STATED PROBLEM 1
Answer these questions about the digital PID control excerpt:
(a) From which module is HTML imported?
(b) Which symbol is declared with complex=True?
(c) What symbol name is assigned to e1?
STATED PROBLEM 2
In the records, copy out word for word the part that opens with the line containing "The width and height of the screenshot is (1024, 587)." and closes with the line containing "(x=1122, y=410)".

EXCERPT
Digital PID Control - Part 1

Digital PID Control - Part 1#

Required imports#

from IPython.core.display import HTML
from sympy import *
from mathprint import *

Define symbols#

Kp, Ki, Kd = symbols('K_p K_i K_d', positive=True)

Ts, N = symbols('T_s N', positive=True)
s = symbols('s', complex=True)
z = symbols('z')

e, u = symbols('e u')
e0, e1, e2 = symbols('e_k e_{k-1} e_{k-2}')
u0, u1, u2 = symbols('u_k u_{k-1} u_{k-2}')

Rows on where targets appear
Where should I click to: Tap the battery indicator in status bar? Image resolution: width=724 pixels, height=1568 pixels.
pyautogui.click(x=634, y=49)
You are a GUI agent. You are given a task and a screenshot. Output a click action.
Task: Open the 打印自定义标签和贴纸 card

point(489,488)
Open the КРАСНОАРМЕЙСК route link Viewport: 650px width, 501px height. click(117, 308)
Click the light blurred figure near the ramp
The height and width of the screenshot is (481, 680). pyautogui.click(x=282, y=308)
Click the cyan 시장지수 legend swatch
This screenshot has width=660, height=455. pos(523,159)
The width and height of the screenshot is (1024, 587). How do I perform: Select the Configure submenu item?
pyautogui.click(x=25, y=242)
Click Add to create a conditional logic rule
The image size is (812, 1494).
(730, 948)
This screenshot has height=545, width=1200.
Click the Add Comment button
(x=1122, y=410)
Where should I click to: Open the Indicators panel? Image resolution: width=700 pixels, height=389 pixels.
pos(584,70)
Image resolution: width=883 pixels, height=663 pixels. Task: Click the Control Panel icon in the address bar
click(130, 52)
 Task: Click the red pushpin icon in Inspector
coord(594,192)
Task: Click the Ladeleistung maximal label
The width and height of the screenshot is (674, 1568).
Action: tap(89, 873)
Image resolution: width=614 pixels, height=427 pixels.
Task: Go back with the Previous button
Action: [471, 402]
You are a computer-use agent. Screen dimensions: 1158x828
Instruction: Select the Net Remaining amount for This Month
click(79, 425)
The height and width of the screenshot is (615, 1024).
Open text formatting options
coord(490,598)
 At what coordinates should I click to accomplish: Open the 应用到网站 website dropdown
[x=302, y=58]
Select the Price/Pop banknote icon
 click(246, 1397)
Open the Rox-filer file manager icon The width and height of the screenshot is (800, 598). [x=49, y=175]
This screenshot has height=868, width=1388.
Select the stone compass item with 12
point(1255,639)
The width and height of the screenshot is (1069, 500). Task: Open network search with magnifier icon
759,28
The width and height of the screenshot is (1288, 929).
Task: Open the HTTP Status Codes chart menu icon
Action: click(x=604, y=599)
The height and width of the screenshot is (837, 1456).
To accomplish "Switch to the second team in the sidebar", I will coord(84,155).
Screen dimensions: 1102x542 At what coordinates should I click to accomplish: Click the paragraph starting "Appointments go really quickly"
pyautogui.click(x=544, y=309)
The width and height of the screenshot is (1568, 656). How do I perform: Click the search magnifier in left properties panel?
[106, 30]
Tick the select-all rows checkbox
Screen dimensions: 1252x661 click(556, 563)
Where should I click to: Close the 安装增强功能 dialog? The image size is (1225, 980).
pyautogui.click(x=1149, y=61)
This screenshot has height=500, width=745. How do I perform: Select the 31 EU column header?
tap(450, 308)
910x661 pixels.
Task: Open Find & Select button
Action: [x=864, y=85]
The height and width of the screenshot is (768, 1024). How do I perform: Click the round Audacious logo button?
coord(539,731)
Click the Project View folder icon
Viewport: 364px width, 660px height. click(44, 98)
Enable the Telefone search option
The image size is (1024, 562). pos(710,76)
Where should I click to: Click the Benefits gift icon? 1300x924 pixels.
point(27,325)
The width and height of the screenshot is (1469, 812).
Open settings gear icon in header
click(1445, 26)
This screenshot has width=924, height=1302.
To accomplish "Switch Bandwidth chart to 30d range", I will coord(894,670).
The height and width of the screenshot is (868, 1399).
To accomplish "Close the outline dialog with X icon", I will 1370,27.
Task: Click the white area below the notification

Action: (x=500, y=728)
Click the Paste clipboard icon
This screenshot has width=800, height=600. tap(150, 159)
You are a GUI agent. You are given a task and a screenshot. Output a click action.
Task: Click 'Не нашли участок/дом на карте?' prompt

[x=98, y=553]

RESPONSE 1
(a) IPython.core.display
(b) s
(c) e_{k-1}

RESPONSE 2
The width and height of the screenshot is (1024, 587). How do I perform: Select the Configure submenu item?
pyautogui.click(x=25, y=242)
Click Add to create a conditional logic rule
The image size is (812, 1494).
(730, 948)
This screenshot has height=545, width=1200.
Click the Add Comment button
(x=1122, y=410)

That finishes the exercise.